Prevention With Rh Immune Globulin
The standard prevention is an injection of Rh immune globulin, commonly known by the brand name RhoGAM. This product works by suppressing your immune system’s ability to recognize and react to the Rh protein. The exact mechanism isn’t fully understood, but it effectively blocks your body from forming lasting antibodies against Rh-positive blood cells.
Before this treatment existed, roughly 17% of Rh-negative women became sensitized after a single pregnancy with an Rh-positive baby. In clinical testing, none of the women who received the treatment developed antibodies, compared to over 80% in the untreated group. It’s one of the most effective preventive treatments in obstetric medicine.

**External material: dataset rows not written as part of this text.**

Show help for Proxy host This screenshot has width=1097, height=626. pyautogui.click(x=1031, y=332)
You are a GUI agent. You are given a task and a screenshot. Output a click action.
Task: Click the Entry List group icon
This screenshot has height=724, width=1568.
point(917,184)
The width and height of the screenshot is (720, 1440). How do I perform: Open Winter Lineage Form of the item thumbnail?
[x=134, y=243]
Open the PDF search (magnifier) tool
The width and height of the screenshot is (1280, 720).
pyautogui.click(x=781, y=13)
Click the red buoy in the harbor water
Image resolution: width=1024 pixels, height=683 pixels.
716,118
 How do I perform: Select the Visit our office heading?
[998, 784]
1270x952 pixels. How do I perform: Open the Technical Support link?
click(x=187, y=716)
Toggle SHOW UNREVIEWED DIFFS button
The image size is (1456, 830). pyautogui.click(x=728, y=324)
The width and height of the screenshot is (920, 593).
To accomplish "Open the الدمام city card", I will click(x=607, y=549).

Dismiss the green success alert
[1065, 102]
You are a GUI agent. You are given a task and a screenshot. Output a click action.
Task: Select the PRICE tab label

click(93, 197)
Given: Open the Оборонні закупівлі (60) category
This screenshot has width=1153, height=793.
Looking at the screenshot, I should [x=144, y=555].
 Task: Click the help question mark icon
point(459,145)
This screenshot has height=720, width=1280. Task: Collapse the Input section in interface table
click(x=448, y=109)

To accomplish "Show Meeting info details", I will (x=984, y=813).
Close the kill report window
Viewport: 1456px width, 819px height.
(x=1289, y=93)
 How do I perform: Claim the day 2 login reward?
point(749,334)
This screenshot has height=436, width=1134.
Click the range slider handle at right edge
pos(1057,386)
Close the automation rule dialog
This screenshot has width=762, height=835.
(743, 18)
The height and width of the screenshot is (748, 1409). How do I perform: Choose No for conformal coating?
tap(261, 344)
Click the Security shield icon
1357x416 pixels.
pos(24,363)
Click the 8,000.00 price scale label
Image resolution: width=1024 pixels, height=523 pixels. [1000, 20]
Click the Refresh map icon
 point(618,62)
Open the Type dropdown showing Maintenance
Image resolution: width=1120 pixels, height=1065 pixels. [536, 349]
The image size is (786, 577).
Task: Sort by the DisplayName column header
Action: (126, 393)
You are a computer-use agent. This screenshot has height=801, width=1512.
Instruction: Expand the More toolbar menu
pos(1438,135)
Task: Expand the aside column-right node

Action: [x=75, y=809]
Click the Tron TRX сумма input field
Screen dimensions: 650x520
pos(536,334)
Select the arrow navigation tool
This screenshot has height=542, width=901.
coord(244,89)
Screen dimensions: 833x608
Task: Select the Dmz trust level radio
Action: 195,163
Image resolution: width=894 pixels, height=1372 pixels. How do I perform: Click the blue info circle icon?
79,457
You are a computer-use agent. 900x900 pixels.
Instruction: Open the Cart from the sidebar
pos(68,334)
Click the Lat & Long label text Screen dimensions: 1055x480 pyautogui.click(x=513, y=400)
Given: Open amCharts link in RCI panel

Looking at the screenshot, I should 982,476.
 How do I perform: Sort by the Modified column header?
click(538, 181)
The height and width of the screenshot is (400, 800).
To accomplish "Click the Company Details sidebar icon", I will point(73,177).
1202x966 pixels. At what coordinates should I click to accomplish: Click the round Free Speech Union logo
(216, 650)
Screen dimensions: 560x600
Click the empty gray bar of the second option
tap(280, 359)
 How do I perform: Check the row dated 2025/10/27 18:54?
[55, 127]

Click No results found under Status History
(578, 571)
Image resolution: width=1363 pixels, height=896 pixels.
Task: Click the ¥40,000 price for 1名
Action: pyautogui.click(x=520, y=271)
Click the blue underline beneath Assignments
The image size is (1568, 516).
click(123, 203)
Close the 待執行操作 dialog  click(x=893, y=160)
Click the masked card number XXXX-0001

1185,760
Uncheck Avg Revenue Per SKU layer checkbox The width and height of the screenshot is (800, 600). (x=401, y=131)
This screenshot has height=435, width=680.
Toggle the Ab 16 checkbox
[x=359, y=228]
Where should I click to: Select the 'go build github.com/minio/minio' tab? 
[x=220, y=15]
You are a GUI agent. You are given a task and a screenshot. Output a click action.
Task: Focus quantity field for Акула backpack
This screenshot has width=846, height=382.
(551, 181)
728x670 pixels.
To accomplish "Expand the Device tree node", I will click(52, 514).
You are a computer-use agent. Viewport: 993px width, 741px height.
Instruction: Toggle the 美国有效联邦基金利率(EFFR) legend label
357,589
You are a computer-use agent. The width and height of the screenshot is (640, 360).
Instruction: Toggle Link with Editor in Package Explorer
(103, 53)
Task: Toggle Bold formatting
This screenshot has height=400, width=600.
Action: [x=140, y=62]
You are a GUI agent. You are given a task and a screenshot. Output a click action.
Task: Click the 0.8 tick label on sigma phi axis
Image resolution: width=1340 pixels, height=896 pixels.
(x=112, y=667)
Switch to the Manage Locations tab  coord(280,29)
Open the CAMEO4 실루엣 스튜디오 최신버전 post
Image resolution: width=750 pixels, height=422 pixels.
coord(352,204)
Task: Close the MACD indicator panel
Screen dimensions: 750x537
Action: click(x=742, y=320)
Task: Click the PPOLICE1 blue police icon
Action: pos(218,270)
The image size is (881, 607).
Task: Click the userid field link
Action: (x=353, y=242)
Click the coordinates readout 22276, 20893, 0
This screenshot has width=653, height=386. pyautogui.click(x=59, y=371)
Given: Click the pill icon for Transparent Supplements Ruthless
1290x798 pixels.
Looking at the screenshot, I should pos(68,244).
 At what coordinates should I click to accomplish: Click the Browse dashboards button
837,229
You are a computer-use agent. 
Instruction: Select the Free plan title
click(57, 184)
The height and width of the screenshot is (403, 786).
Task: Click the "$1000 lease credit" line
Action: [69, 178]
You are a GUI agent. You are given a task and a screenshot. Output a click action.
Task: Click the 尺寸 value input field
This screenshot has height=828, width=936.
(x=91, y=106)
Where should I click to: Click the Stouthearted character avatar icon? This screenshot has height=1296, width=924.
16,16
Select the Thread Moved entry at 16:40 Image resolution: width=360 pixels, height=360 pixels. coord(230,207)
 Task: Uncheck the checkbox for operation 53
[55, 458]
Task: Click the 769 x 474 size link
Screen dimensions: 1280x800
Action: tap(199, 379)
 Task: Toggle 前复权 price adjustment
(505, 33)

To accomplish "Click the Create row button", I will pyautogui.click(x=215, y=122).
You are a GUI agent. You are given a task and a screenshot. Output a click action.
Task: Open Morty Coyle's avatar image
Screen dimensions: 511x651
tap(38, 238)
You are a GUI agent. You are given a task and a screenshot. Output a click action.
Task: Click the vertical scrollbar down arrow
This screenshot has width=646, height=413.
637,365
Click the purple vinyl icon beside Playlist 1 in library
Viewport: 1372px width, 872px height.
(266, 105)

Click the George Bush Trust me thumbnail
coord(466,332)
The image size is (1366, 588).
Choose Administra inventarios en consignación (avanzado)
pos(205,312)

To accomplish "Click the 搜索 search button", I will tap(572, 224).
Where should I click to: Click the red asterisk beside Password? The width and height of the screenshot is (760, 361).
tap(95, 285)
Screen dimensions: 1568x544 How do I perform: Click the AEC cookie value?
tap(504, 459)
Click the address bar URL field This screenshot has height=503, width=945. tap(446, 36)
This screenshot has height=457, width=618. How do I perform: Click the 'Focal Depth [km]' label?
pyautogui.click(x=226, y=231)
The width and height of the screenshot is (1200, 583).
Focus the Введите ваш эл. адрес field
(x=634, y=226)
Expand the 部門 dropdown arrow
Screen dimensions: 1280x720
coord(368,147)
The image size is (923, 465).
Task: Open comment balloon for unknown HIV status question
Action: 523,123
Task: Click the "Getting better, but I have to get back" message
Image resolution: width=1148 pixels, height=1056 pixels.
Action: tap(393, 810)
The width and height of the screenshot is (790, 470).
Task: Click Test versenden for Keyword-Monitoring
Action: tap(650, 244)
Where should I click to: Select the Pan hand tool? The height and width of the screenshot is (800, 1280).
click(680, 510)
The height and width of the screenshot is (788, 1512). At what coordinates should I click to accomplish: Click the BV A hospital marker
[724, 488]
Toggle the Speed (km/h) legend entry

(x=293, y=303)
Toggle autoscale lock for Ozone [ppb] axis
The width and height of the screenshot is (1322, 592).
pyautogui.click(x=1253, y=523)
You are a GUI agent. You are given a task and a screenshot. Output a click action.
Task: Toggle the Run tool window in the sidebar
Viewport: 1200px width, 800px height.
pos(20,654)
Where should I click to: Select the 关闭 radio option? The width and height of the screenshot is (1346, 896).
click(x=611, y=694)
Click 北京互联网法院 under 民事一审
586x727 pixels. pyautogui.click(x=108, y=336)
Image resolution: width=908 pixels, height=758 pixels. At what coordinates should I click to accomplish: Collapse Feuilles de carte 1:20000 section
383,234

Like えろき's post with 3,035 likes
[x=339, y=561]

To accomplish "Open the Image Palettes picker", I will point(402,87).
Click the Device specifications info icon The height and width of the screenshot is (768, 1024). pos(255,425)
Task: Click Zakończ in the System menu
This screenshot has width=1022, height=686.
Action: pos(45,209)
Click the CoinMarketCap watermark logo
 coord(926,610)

The standard schedule involves two doses. The first is given between 26 and 28 weeks of pregnancy. The second is given within 72 hours after delivery, but only if the baby turns out to be Rh-positive. If the baby is Rh-negative, the postpartum dose isn’t needed.
Events That Require Additional Doses
Any event during pregnancy that could cause fetal blood to mix with yours is a reason for Rh immune globulin if you’re Rh-negative. These include:
- Miscarriage or ectopic pregnancy: Prophylaxis is advised after surgical abortion or ectopic pregnancy at any gestational age, and after spontaneous or medical miscarriage beyond 10 weeks.
- Amniocentesis or chorionic villus sampling (CVS): Both procedures involve a needle entering the uterus, creating an opportunity for blood mixing.
- Vaginal bleeding or abdominal trauma: Any unexplained bleeding or a blow to the abdomen during the second or third trimester warrants a dose.
- External cephalic version: This is the manual turning of a breech baby, which can cause small amounts of fetal blood to enter the mother’s circulation.
Even partial molar pregnancies call for treatment, since it can be difficult to distinguish them from complete molar pregnancies where the Rh protein isn’t present.
What Happens If Sensitization Has Already Occurred
Rh immune globulin only works as prevention. Once your body has already developed antibodies against Rh-positive blood, the treatment can’t reverse that. Antibodies persist, and every future Rh-positive pregnancy carries risk. In these cases, the pregnancy is monitored more closely for signs of fetal anemia and distress. Depending on severity, the baby may need treatment before or immediately after birth, including blood transfusions to replace destroyed red blood cells and therapy to manage dangerous bilirubin levels.
This is why the timing of Rh immune globulin matters so much. The goal is to intercept sensitization before it starts, because once it happens, you’re managing the consequences rather than preventing them.